Il s’était organisé depuis, usant d’une mise en scène réglée au millimètre. L’odeur qu’il dégageait, par exemple, venait des petites boules antimites qu’il conservait sur lui. Sa barbe ne poussait plus, il n’avait pas à la tailler et ses cheveux étaient retenus par un petit catogan dépassant de son bonnet censé le protéger d’un rhume de cerveau, son unique angoisse. Il ne supportait pas les nez qui coulent et plus souvent qu’à son tour, il devait faire l’effort quasi insurmontable de continuer à frayer avec ses coreligionnaires crados, à la morve ostentatoire.

Ce dégoût semblait le dernier vestige de son humanité car cette répugnance mise à part, il s’était fait sans problème à sa nouvelle vie, au point de penser qu’il avait perdu les trois quarts de son temps et qu’il se demandait encore comment il supportait auparavant de ne compter pour rien, d’avoir accepté si facilement n’être qu’un boulon insignifiant d’un rouage inutile. Jamais il ne s’était senti aussi vivant que depuis qu’il en avait fini avec son destin de fantôme identique à mille autres.  C’était une ironie qu’il ne finissait pas d’interroger puisque son ambition initiale, accélérer le processus  engageant le pronostic vital, avait non seulement prolongé son existence mais l’avait apaisé. Il était enfin lui-même donc pouvait accepter tous les scénarii compris, même et surtout s’il n’y entendait rien. Sa barque suivait un parcours elliptique mais il en était le maître.

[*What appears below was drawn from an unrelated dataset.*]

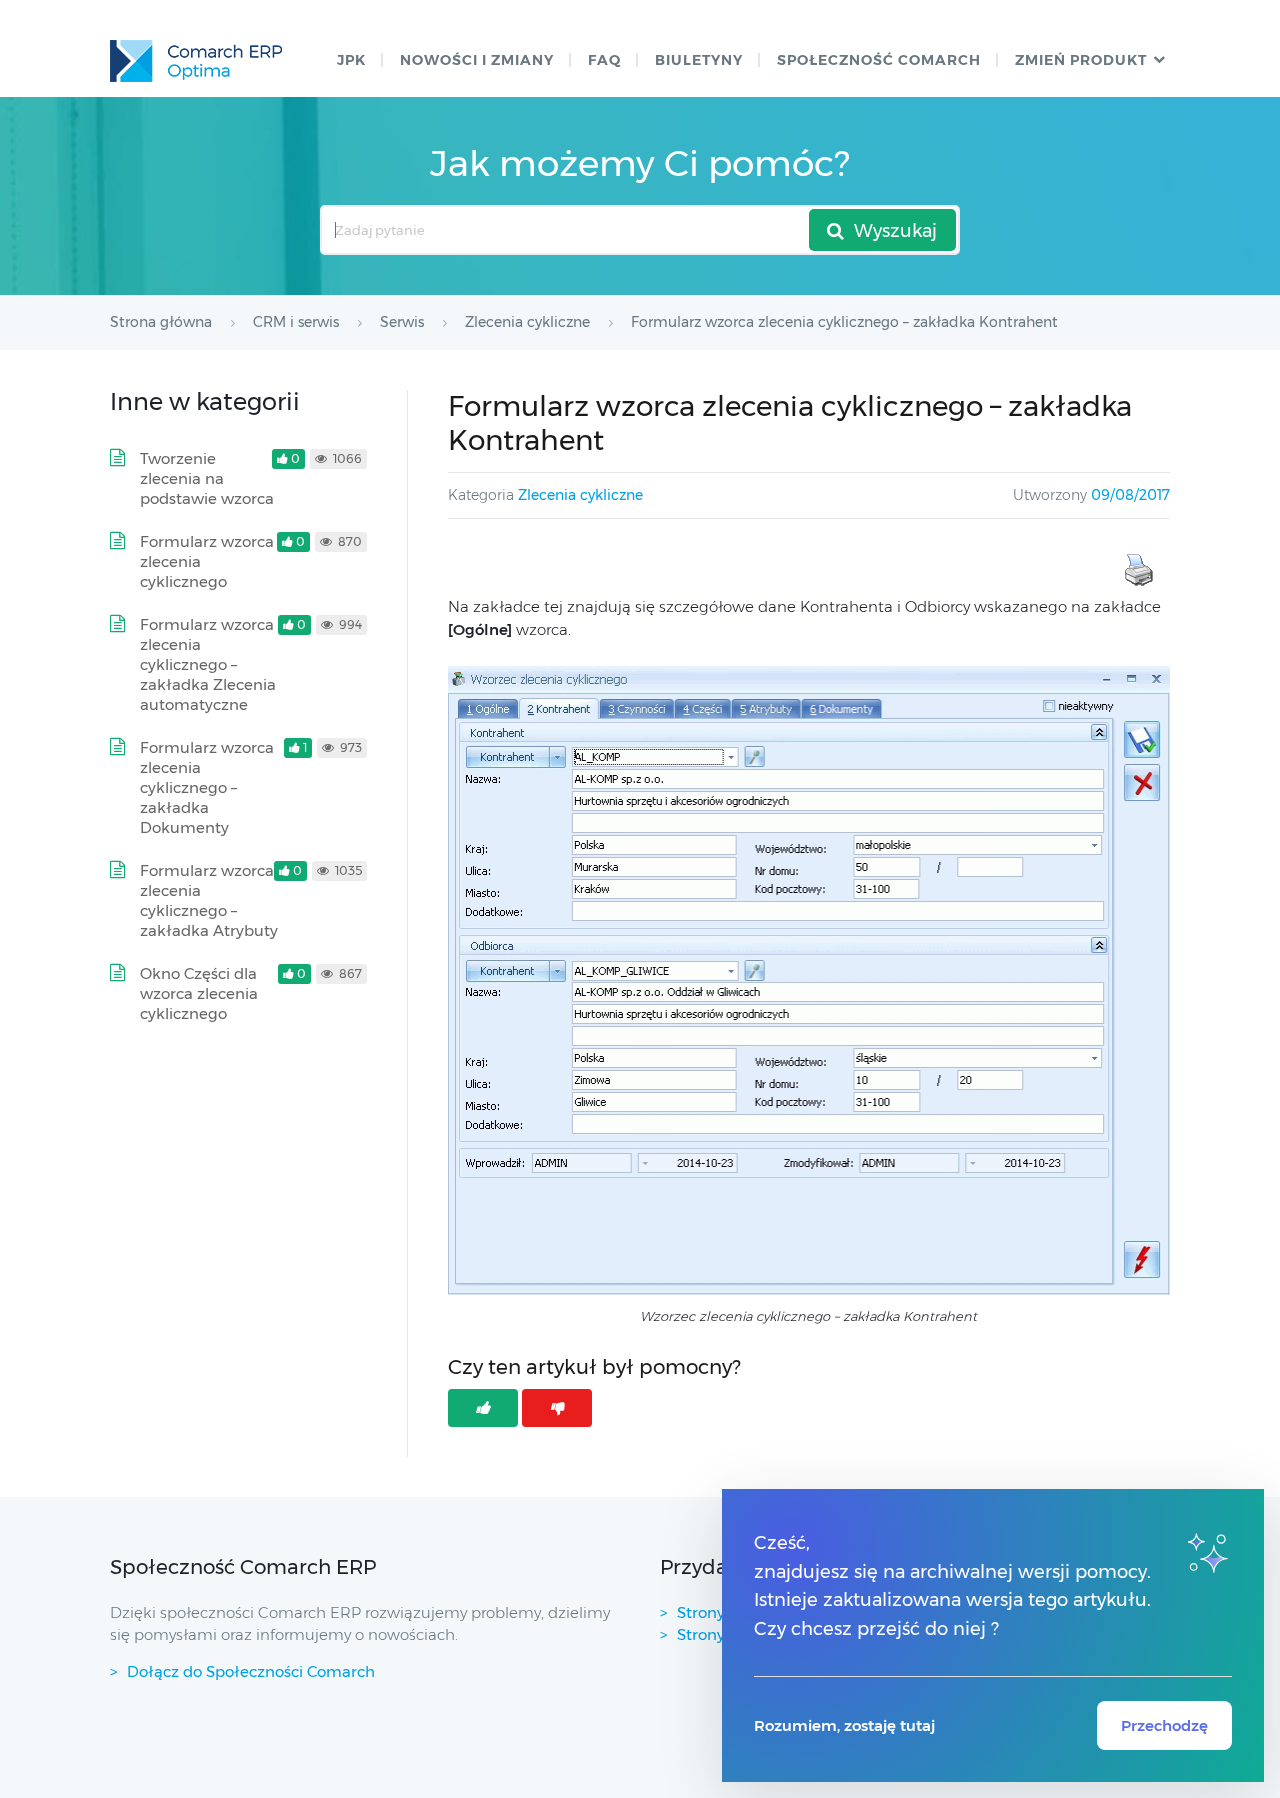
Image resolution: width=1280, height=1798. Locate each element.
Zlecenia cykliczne (580, 495)
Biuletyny (699, 60)
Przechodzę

Il songea à la femme frappée par son dernier écrit et il rougit de plaisir à l’idée de sa blague de potache. Lorsqu’il avait pointé un homme pris au hasard dans la foule, il avait inscrit dans un cerveau étranger l’hypothèse d’une possibilité. Il avait suivi quelques instants la jeune femme sur la trace d’un parfait inconnu et cela l’avait comblé. Le rejoindrait-elle ou les deux ombres se dilueraient-elles dans le flot des usagers du métro ? Quelle aventure pourrait ainsi débuter grâce à deux vers écrits la veille, ne touchait-il pas du doigt la fonction même de Poésie, qu’on ne doit pas lire assis au coin du feu comme il l’avait fait lui-même pendant toutes ces années, mais la vivre au jour le jour, dans l’instant ? L’instant qui conjugue tous les temps !!!

Il songea encore à ce jeune homme, plus tout à fait ado mais pas encore adulte, qui le suivait depuis quelques jours. Il écrivait aussi et Margosa le soupçonnait de recopier sa propre production mais curieusement cela ne le dérangeait pas plus que ça. Peut-être était-il en train d’aider à son corps défendant une carrière d’écrivaillon, d’apprenti reporter…. Et l’autre, l’éditeur qui lui avait remis sa carte, alors qu’il aurait mieux fait de mettre la main à la poche ? Et cette petite fille, âgée d’à peine huit ans, enrhumée au dernier degré qui lui avait littéralement éternué à la figure, ce qu’il avait pris comme acte d’amour ultime, sans essuyer son visage mais en lui rendant son sourire admirable, emprunt de désolation mais teinté d’un humour qui l’avait bouleversé… Toutes ces rencontres éphémères qui en disaient si long, toutes ces vies de rien qui subitement prennent un sens à la croisée d’un regard qui rassure.

Margosa, en faisant la queue au Monoprix, après avoir minutieusement choisi la bouteille qui lui délivrerait l’esprit, une bouteille de rouge dans une bouteille en verre avec bouchon en liège, se sentait le plus heureux des hommes. Ce soir, il écrirait.